Application of L'Hôpital's rule to a definition of $\mathrm{e}$

Question

$$\lim_{n\to\infty} \left(1+\frac{1}{n}\right)^ n $$ So the problem above is giving me trouble, the answer key I was giving says it equals to $\mathrm{e}$, but I have no idea how to get a answer. I look at the problem and plug in infinity to see if the indeterminate form appears, but I cannot tell, since I get $$\left(1+\frac{1}{\infty}\right)^\infty$$ I guess the problem here is what does $$\frac{1}{\infty}$$ equal? I think it equals infinity.
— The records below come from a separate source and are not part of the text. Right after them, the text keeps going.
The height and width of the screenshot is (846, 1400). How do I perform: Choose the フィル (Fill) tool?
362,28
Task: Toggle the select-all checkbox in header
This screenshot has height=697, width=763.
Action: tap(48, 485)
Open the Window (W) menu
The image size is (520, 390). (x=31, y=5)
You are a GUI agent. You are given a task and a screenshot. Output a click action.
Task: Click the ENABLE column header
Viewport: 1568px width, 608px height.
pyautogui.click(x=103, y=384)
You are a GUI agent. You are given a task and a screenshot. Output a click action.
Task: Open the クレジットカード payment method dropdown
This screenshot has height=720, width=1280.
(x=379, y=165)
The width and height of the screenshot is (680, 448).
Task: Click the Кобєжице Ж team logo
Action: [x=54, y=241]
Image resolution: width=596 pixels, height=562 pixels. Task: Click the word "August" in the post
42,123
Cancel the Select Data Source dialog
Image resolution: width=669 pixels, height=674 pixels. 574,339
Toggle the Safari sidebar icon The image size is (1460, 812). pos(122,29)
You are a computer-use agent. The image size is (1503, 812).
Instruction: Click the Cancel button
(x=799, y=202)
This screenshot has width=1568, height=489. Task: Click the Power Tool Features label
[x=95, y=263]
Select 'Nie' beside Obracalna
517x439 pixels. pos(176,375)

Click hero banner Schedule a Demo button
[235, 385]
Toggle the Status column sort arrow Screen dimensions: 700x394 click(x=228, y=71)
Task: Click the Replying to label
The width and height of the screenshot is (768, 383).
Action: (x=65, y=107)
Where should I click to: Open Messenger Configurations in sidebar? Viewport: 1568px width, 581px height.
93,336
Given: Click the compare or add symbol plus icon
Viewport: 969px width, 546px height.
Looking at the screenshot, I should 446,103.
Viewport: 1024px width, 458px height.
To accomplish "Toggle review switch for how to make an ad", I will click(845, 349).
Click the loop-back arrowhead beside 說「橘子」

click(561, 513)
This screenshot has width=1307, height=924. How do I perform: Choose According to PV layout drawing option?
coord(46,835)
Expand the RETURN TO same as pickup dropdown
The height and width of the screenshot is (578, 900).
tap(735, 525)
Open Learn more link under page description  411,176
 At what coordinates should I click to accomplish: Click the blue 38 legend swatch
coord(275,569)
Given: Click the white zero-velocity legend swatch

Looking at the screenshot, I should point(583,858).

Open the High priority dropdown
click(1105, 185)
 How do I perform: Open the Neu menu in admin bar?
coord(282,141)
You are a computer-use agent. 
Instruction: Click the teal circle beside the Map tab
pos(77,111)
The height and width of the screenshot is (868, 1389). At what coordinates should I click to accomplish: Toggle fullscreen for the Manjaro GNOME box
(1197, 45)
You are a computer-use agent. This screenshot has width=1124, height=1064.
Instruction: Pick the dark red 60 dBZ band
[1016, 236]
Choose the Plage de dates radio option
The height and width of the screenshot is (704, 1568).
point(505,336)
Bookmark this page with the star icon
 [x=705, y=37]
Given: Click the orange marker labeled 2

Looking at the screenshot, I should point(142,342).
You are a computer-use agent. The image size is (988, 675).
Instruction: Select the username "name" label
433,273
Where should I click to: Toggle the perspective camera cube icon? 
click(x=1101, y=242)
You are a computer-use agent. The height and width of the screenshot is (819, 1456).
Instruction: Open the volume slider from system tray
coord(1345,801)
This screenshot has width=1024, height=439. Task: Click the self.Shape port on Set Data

If that is true, I get the form $$\infty^\infty$$ so now I use L.H. but no matter the derivative I get I have no clue how the answer can possibly be $\mathrm{e}$.

Answer 1

In many contexts, this is the very definition of $e$.

However if you want:

$$\begin{align*} \lim_{n\to\infty}(1+\frac1n)^n&=\lim_{n\to\infty}\exp\left(n\ln(1+\frac1n)\right)\\ &=\lim_{n\to\infty} \exp\left(\frac{\ln(1+\frac1n)}{n^{-1}}\right)\\ &=\exp\left(\lim_{n\to\infty}\frac{\ln(1+\frac1n)}{n^{-1}} \right)\\ &\stackrel{LR}{=}\exp\left(\lim_{n\to\infty}\frac{\frac{-n^{-2}}{1+1/n}}{-n^{-2}} \right)\\ &=\exp\left(1\right)\\ &=e \end{align*}$$

Answer 2

The indeterminate form is actually $(1+\frac{1}{\infty})^{\infty} =(\frac{\infty}{\infty})^{\infty} $.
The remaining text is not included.